- A three-year slump appears to be over for the 500 largest restaurant chains, according to a new report from Technomic, with an estimated $329.1 billion in U.S. restaurant sales for 2019. This represents a 3.7% increase over 2018.
- Part of the renewed growth is likely attributable to the increase in delivery options for consumers, with many restaurants launching new partnerships with third-party delivery services, Technomic manager of industry research Kevin Schimpf told Restaurant Business.
- A few of the biggest chains are also experiencing notable growth, including Chick-fil-A, McDonald's, Starbucks, Taco Bell, Domino's and Chipotle.
The biggest players in the restaurant space have the deepest pockets and the most store locations, making it easier for them to try new offerings and innovations to boost sales. Smaller chains tend to be more risk-averse, often lacking the same marketing budgets, research and development departments and ability to renovate their stores for a refresh.

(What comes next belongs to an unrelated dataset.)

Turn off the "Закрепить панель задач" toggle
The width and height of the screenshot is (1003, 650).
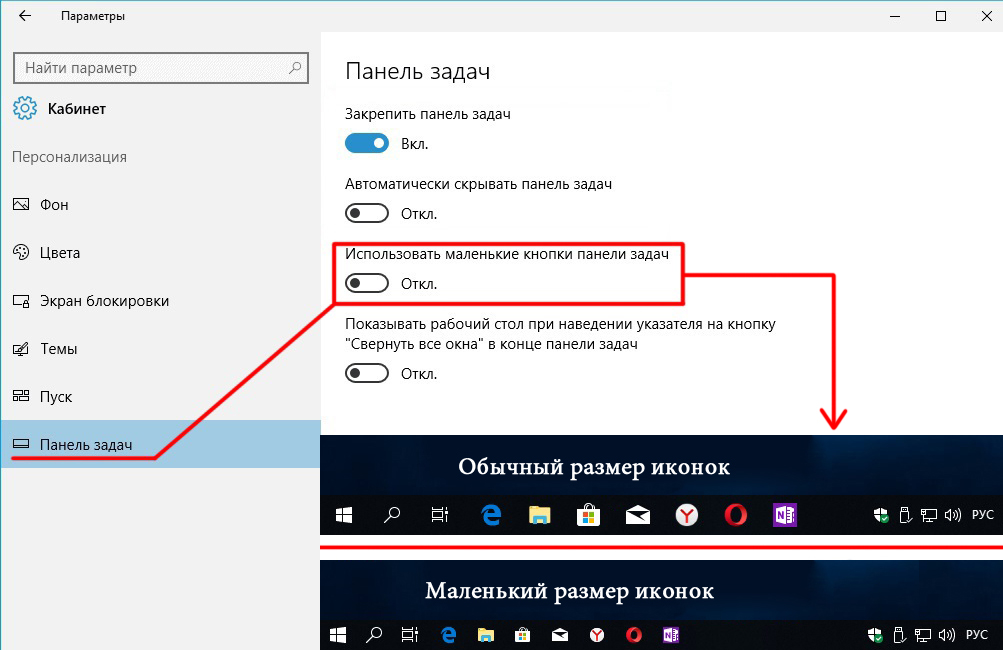366,143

But small brands can still benefit from the dollars that industry-leading chains pour into improving sales. The big players have to bear the risk of trying innovations that may fizzle, or receive customer backlash over bad ideas, allowing the smaller formats to wait quietly on the periphery to see what's worth investing in and what's worth skipping.
Chick-fil-A has had a great year, and it's 15% jump in sales over last year is a testament to its efforts, including a new branded delivery car pilot in Georgia. But the chain has also managed to build a strong brand intimacy with consumers thanks in large part to its unwavering commitment to customer service, including a tableside button that allows users to call a server. While delivery and digital offerings like self-order kiosks and AI-powered drive-thru menus may be the most popular investments for restaurants today, this highlights the importance of consumer connection.

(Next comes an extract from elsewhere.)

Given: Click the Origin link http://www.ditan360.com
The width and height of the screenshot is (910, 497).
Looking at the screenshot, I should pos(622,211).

This paradigm plays out in the emerging delivery space, where consumers and restaurants alike are trying to find their footing among third-party apps like Grubhub, DoorDash and Uber Eats, as well as in-house platforms. But delivery is still a relatively new concept and its ability to buoy sluggish restaurant sales may lose fervor as consumers become increasingly oversaturated with delivery options, or as the technology reaches its limitations. There are only so many ways that a delivery service can differentiate, with the two most important factors to consumers often being speed and accuracy. If a service can't get the right order to a user quickly enough, they'll likely try a new service regardless of all the bells and whistles that the service may have to offer.
Some delivery apps are already trying envelope-pushing concepts to find the outer limits of consumers' desire for delivery. Uber is testing a dine-in option that lets you order ahead and immediately sit down with your order when you arrive as well as delivering in airports. It's also testing drone delivery with McDonald's in San Diego to see if this option can reach more customers. As delivery and other off-premise initiatives continue to evolve to meet consumer demand, this channel could provide continued paths to growth for restaurant chains big and small in the near future.